▸ WHAT TO WORK ON
When you reach the line that contains "Mã 3899 Quần" in the entries below, begin returning lines exactly as written and continue through the last one.

▸ GIVEN ENTRIES
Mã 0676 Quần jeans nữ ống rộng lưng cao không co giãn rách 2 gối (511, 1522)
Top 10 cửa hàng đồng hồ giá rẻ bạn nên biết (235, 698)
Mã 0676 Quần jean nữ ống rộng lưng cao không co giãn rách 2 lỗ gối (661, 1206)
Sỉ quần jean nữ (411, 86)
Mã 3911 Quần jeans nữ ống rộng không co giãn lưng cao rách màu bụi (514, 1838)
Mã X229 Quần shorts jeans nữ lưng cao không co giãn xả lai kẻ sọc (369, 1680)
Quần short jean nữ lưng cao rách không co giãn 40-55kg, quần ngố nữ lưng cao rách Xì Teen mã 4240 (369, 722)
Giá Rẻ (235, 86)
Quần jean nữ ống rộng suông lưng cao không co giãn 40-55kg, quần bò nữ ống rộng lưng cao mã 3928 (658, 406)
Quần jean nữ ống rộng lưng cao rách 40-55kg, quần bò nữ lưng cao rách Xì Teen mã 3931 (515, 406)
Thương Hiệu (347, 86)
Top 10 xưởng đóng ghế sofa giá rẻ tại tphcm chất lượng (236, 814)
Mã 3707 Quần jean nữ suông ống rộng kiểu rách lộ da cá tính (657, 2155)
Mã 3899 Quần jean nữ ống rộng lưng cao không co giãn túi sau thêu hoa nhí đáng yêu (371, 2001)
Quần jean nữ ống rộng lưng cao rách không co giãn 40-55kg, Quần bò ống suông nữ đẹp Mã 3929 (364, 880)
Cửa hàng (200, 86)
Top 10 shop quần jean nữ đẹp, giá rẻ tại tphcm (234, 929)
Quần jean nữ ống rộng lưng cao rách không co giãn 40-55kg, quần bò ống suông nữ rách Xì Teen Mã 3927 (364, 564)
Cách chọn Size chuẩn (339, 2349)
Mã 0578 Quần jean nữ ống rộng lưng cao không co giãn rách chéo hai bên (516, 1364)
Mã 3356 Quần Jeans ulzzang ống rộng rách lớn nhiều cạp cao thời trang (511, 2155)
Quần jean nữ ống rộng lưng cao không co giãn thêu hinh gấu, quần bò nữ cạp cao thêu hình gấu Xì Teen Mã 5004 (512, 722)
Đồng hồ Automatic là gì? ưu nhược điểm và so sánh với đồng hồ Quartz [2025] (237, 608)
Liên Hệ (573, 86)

▸ RESPONSE FOR THIS EXERCISE
Mã 3899 Quần jean nữ ống rộng lưng cao không co giãn túi sau thêu hoa nhí đáng yêu (371, 2001)
Quần jean nữ ống rộng lưng cao rách không co giãn 40-55kg, Quần bò ống suông nữ đẹp Mã 3929 (364, 880)
Cửa hàng (200, 86)
Top 10 shop quần jean nữ đẹp, giá rẻ tại tphcm (234, 929)
Quần jean nữ ống rộng lưng cao rách không co giãn 40-55kg, quần bò ống suông nữ rách Xì Teen Mã 3927 (364, 564)
Cách chọn Size chuẩn (339, 2349)
Mã 0578 Quần jean nữ ống rộng lưng cao không co giãn rách chéo hai bên (516, 1364)
Mã 3356 Quần Jeans ulzzang ống rộng rách lớn nhiều cạp cao thời trang (511, 2155)
Quần jean nữ ống rộng lưng cao không co giãn thêu hinh gấu, quần bò nữ cạp cao thêu hình gấu Xì Teen Mã 5004 (512, 722)
Đồng hồ Automatic là gì? ưu nhược điểm và so sánh với đồng hồ Quartz [2025] (237, 608)
Liên Hệ (573, 86)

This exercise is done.